Your instructions = The lines from the start of the data through the line containing "Viewport: 1232px width, 975px height." are to be reproduced exactly, both ends included.

Exercise data =
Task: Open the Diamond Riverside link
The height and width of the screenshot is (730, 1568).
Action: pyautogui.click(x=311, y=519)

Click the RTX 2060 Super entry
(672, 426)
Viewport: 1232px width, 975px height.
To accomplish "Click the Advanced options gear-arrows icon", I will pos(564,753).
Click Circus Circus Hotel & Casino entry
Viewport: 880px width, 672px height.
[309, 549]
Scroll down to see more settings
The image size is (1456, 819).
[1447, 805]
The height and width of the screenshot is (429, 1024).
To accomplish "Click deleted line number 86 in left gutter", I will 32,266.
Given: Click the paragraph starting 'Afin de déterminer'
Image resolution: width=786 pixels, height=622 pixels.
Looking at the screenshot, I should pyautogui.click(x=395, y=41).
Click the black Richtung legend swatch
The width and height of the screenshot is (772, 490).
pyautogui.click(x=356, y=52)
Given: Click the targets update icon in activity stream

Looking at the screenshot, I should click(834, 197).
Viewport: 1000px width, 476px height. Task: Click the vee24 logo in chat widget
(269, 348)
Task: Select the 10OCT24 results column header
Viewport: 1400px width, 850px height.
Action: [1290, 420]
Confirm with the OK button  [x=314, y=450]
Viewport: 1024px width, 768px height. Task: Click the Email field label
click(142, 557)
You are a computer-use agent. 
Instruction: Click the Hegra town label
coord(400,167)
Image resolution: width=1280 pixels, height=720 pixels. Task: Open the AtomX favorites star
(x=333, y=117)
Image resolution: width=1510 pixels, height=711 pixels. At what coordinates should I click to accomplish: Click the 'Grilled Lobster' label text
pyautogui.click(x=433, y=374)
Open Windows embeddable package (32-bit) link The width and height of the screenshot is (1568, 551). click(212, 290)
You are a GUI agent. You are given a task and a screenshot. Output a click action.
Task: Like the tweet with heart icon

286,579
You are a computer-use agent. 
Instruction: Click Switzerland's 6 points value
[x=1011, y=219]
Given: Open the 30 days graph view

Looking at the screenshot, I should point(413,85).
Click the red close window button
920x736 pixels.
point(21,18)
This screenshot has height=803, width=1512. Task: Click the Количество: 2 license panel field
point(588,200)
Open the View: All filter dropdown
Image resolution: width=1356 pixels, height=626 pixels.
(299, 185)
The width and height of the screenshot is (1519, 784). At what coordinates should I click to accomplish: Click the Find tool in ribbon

Your solution =
Task: Open the Diamond Riverside link
The height and width of the screenshot is (730, 1568).
Action: pyautogui.click(x=311, y=519)

Click the RTX 2060 Super entry
(672, 426)
Viewport: 1232px width, 975px height.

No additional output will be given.